• WORKING DATA:
··········
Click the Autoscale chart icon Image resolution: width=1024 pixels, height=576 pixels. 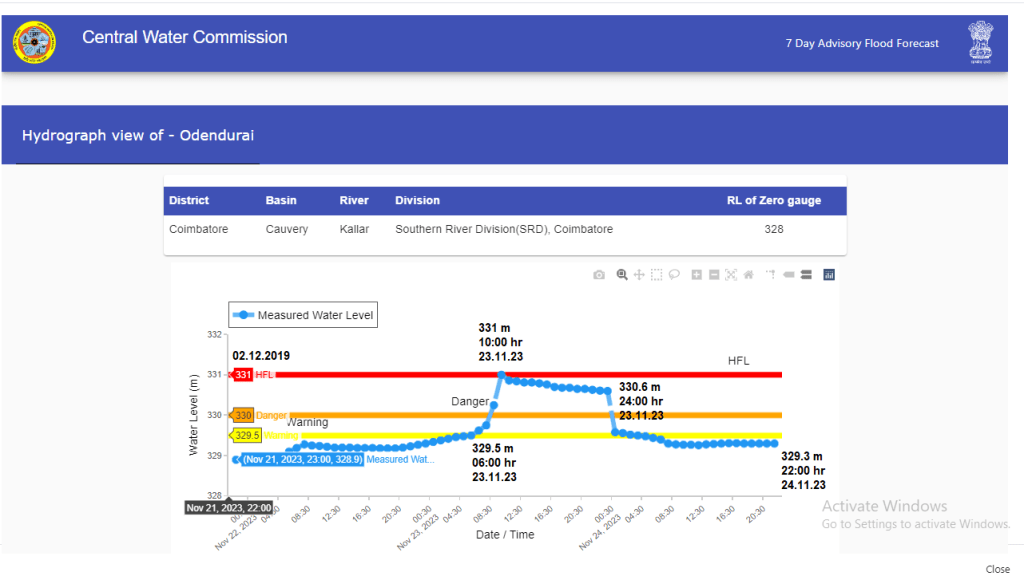tap(731, 275)
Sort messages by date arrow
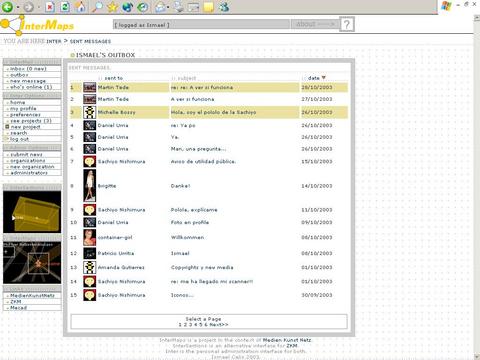 [323, 78]
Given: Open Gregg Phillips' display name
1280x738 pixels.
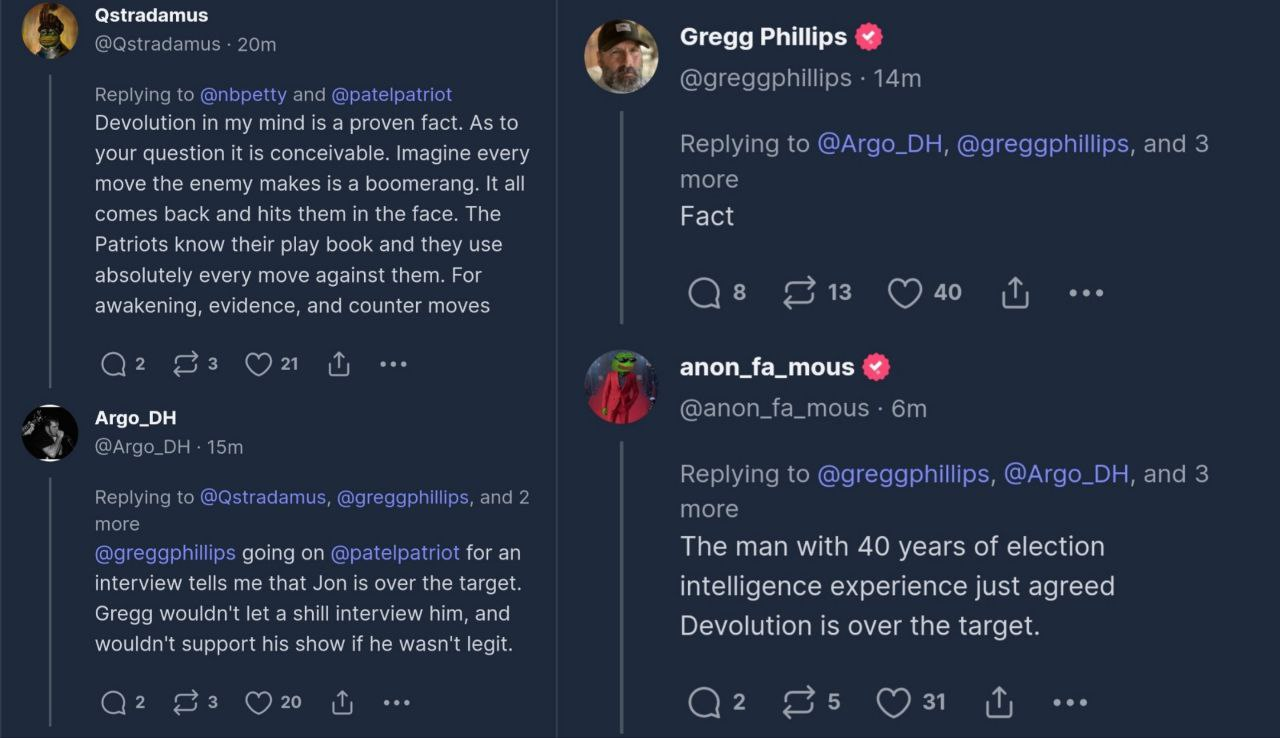Looking at the screenshot, I should pyautogui.click(x=763, y=37).
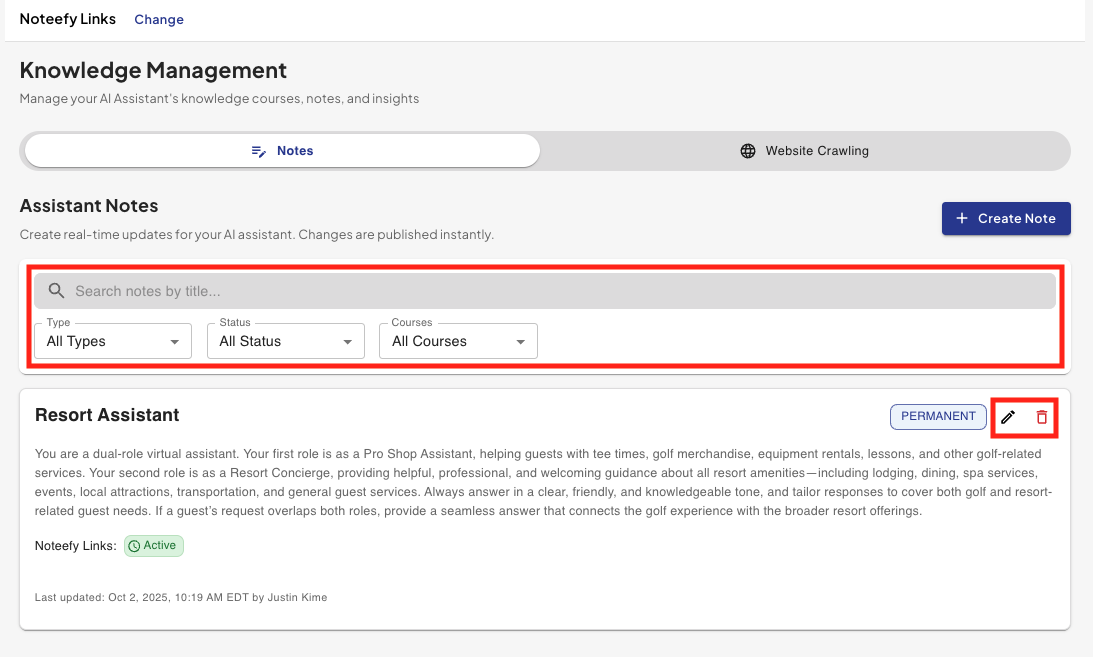Click the plus icon in Create Note
This screenshot has width=1093, height=657.
[962, 218]
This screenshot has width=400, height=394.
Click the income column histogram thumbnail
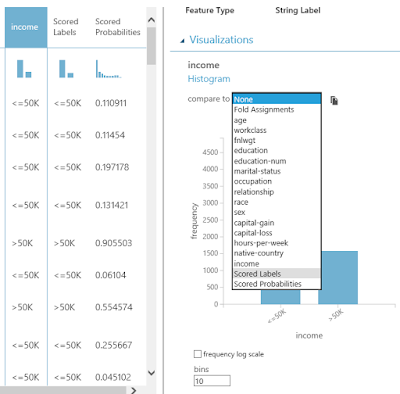tap(24, 69)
··········
• YOUR INSTRUCTIONS: An exact transcript is required, covering the lines from the one containing "Sort messages by date arrow" through the end of the listing above, inclusive, without pictures.

• EXPECTED ANSWER:
Sort messages by date arrow
 [323, 78]
Given: Open Gregg Phillips' display name
1280x738 pixels.
Looking at the screenshot, I should pyautogui.click(x=763, y=37).
Click the plus icon in Create Note
This screenshot has width=1093, height=657.
[962, 218]
This screenshot has width=400, height=394.
Click the income column histogram thumbnail
tap(24, 69)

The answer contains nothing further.